▸ **AVAILABLE DATA**
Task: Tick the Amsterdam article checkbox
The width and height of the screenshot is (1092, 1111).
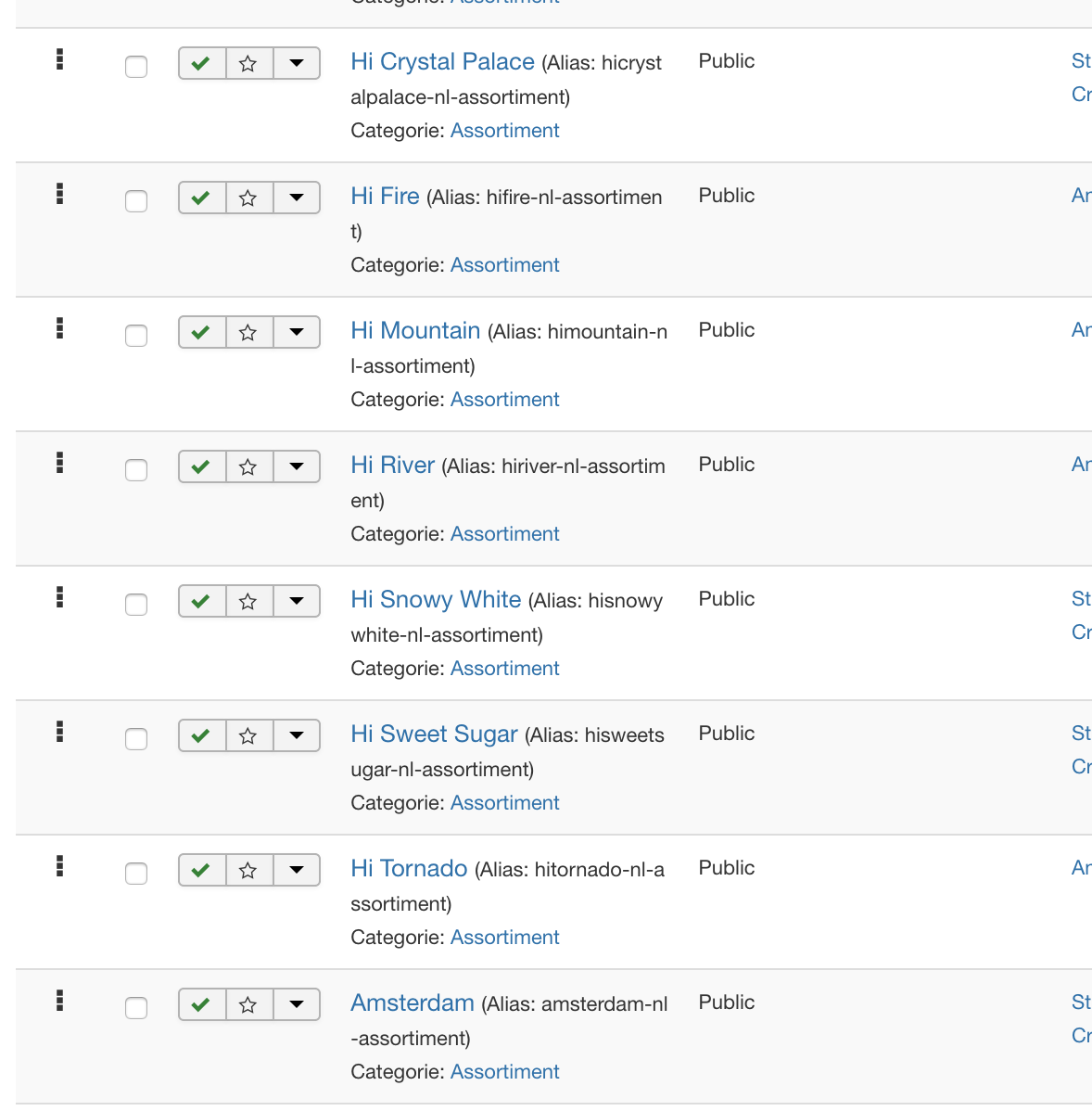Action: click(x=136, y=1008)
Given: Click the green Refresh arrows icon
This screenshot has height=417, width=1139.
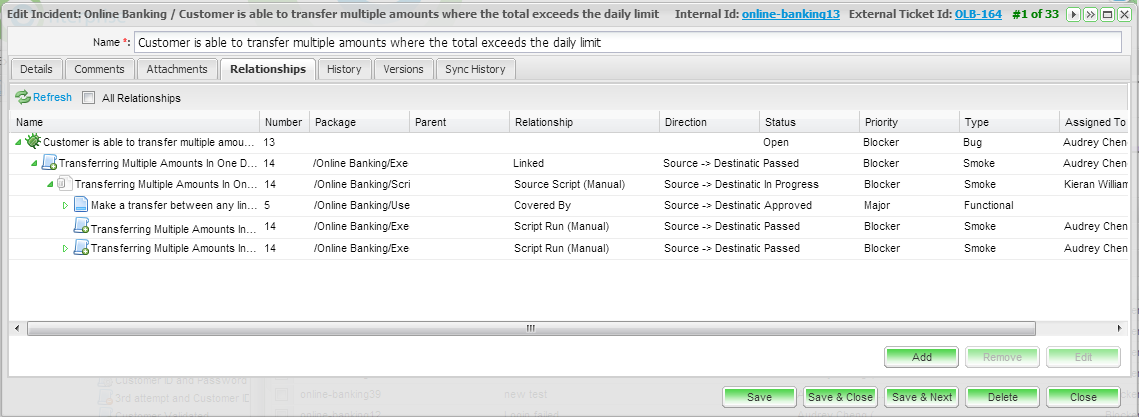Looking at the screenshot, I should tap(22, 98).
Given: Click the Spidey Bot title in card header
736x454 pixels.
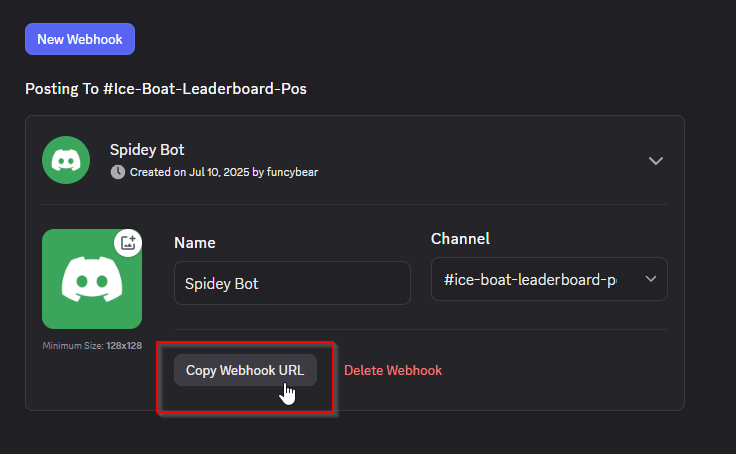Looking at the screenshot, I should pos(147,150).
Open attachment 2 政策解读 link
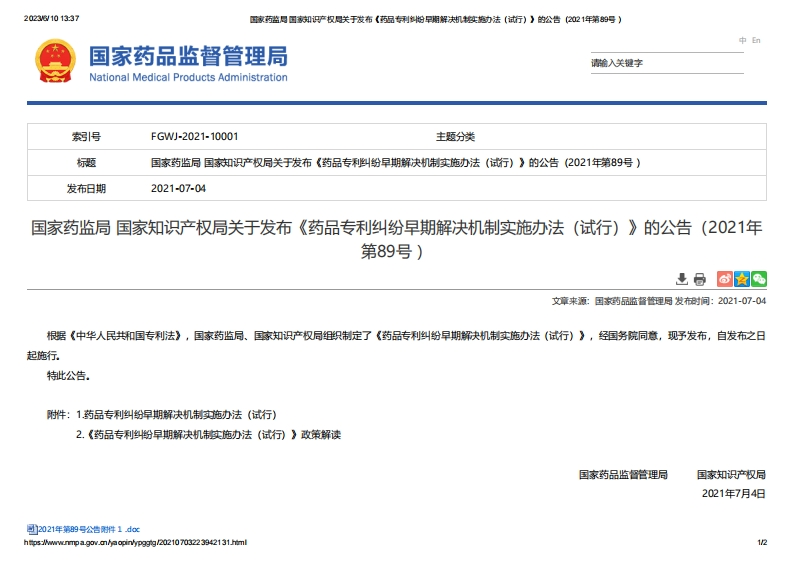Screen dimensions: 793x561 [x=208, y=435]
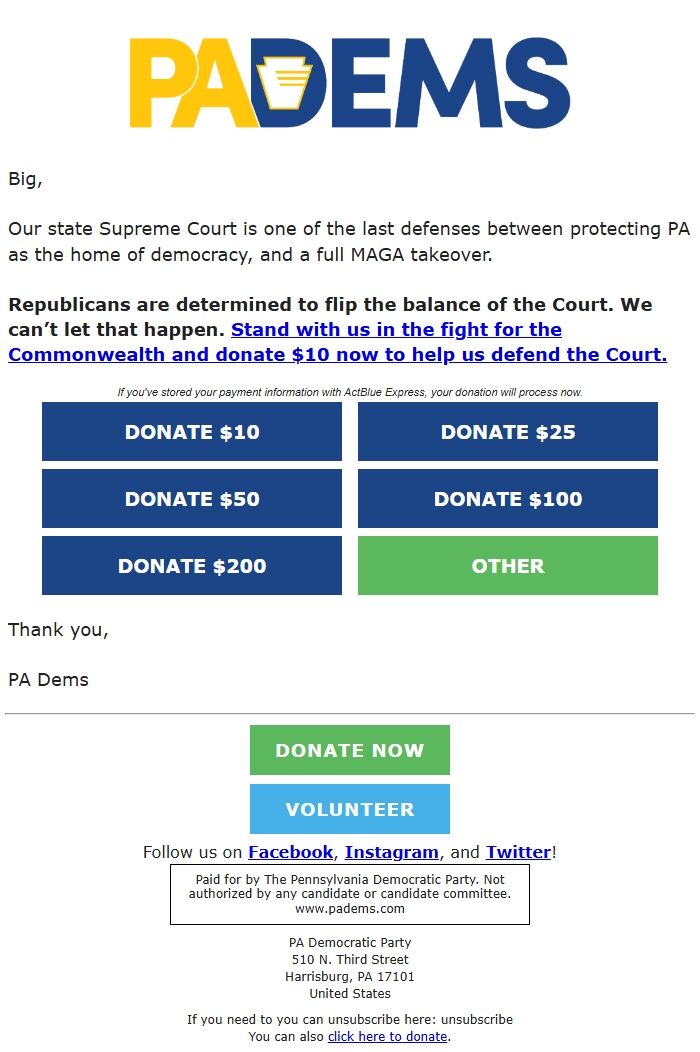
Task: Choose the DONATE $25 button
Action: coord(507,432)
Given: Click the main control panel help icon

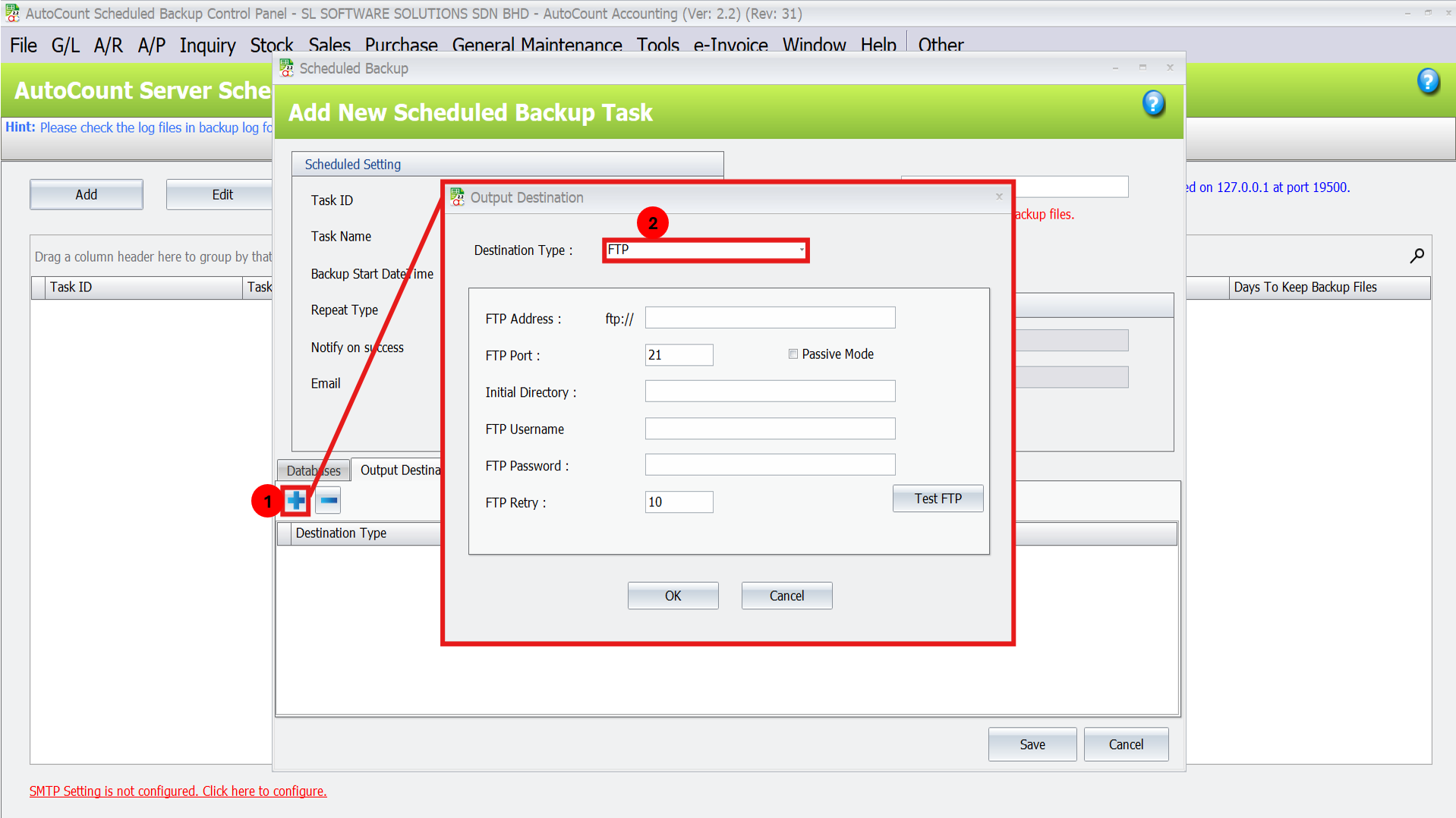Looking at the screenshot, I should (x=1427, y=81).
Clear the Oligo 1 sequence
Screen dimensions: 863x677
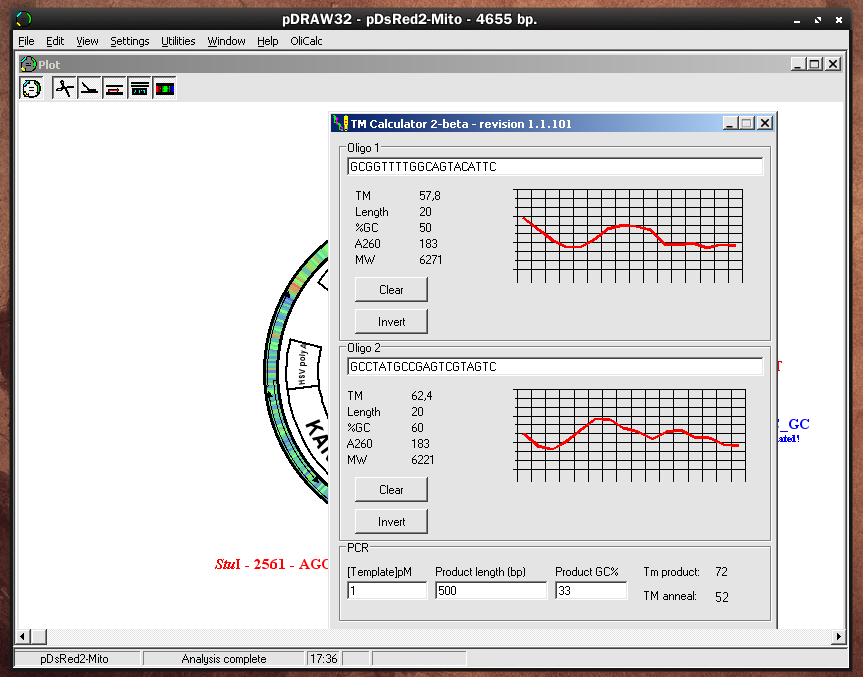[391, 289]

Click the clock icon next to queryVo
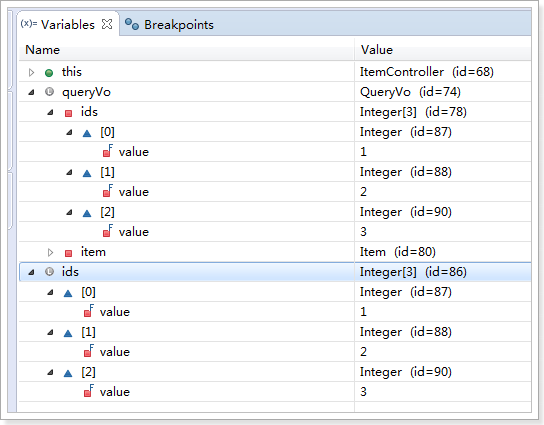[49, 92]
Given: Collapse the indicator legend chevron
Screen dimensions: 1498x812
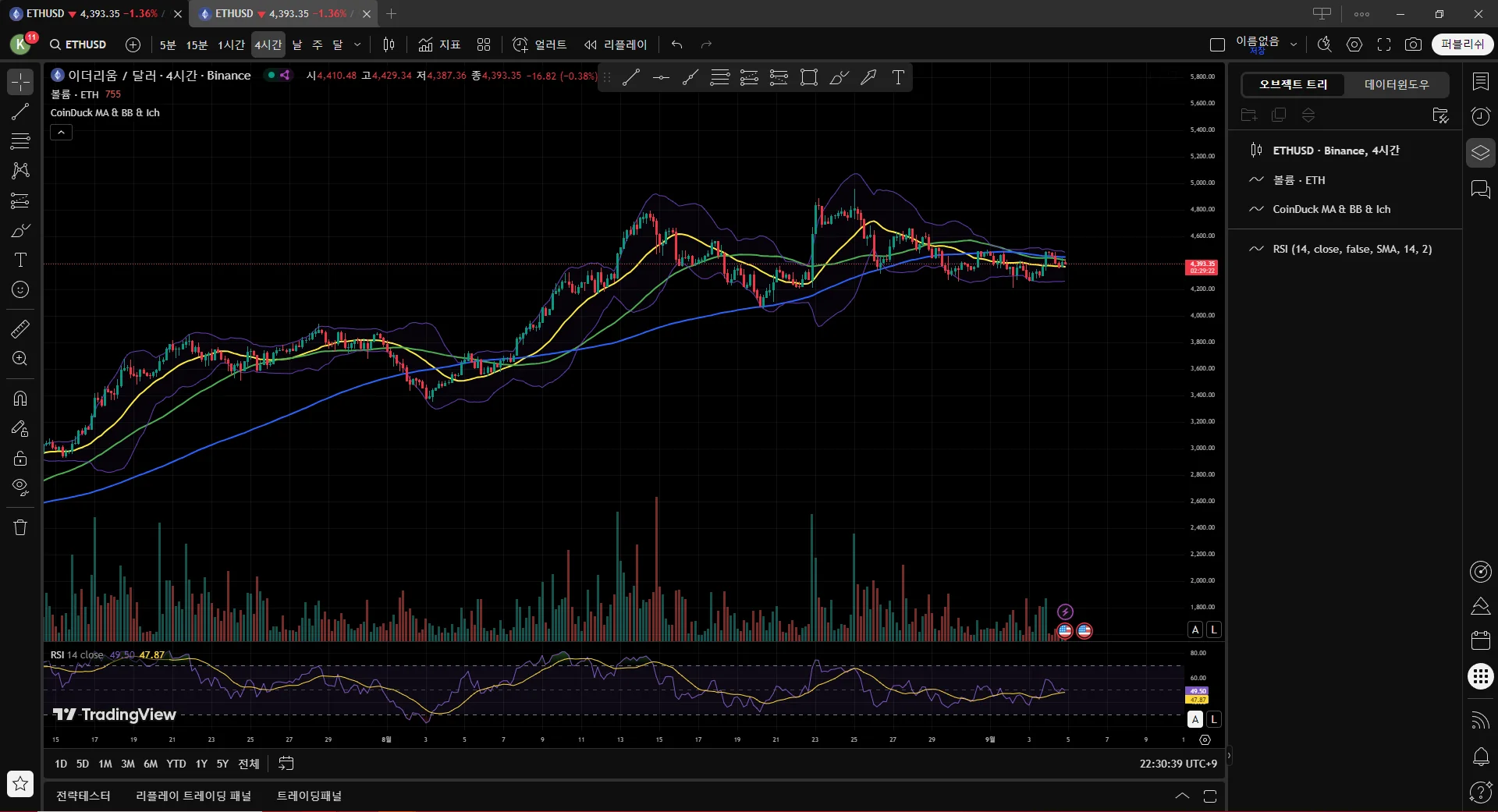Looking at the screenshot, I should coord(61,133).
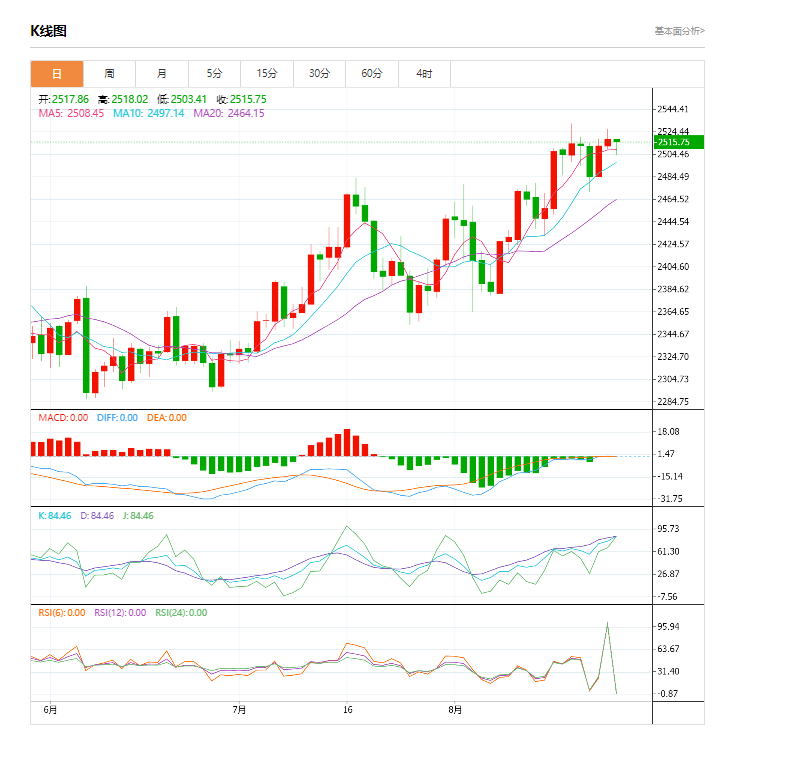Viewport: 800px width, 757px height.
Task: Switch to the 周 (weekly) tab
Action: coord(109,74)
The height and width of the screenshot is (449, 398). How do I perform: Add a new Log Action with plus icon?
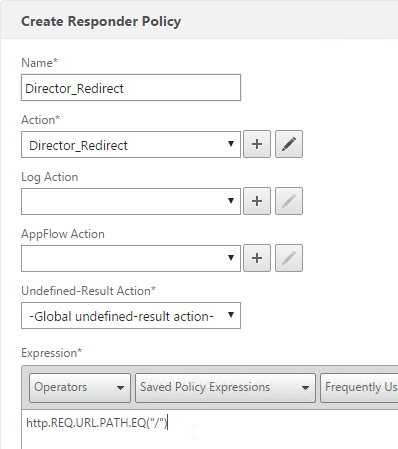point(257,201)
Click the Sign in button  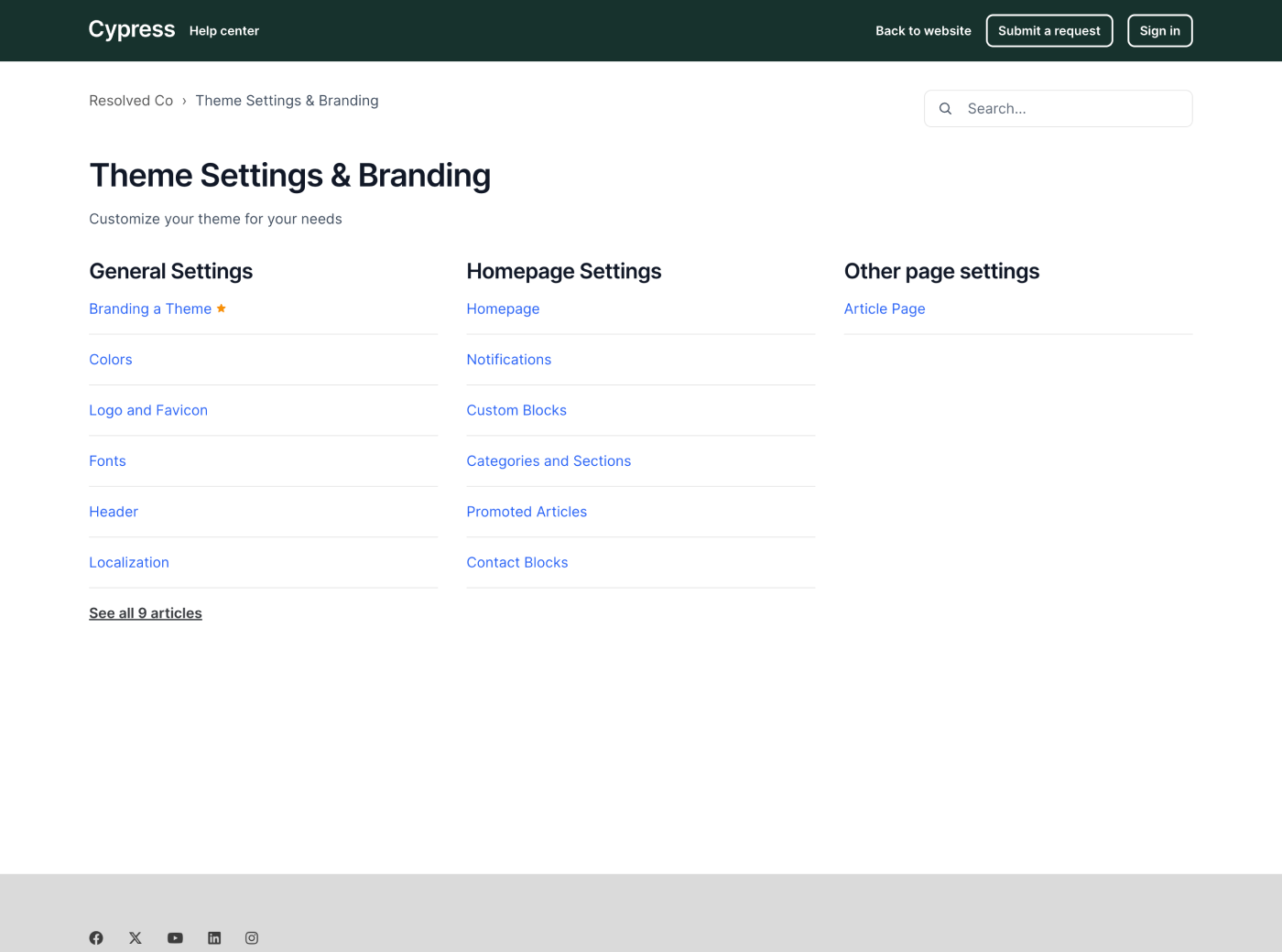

▸ **REQUIRED ACTION**
Each record above should be repeated exactly, please, without pictures.

▸ **RESPONSE TO THIS TASK**
Task: Tick the Amsterdam article checkbox
The width and height of the screenshot is (1092, 1111).
Action: click(x=136, y=1008)
Given: Click the green Refresh arrows icon
This screenshot has height=417, width=1139.
Looking at the screenshot, I should tap(22, 98).
Given: Click the Spidey Bot title in card header
736x454 pixels.
Looking at the screenshot, I should pos(147,150).
Open attachment 2 政策解读 link
Screen dimensions: 793x561 [x=208, y=435]
Task: Choose the DONATE $25 button
Action: coord(507,432)
Given: Click the main control panel help icon

Looking at the screenshot, I should (x=1427, y=81).
Clear the Oligo 1 sequence
Screen dimensions: 863x677
[391, 289]

Click the clock icon next to queryVo
[49, 92]
Given: Collapse the indicator legend chevron
Screen dimensions: 1498x812
Looking at the screenshot, I should coord(61,133).
Viewport: 800px width, 757px height.
Task: Switch to the 周 (weekly) tab
Action: coord(109,74)
The height and width of the screenshot is (449, 398). How do I perform: Add a new Log Action with plus icon?
point(257,201)
Click the Sign in button  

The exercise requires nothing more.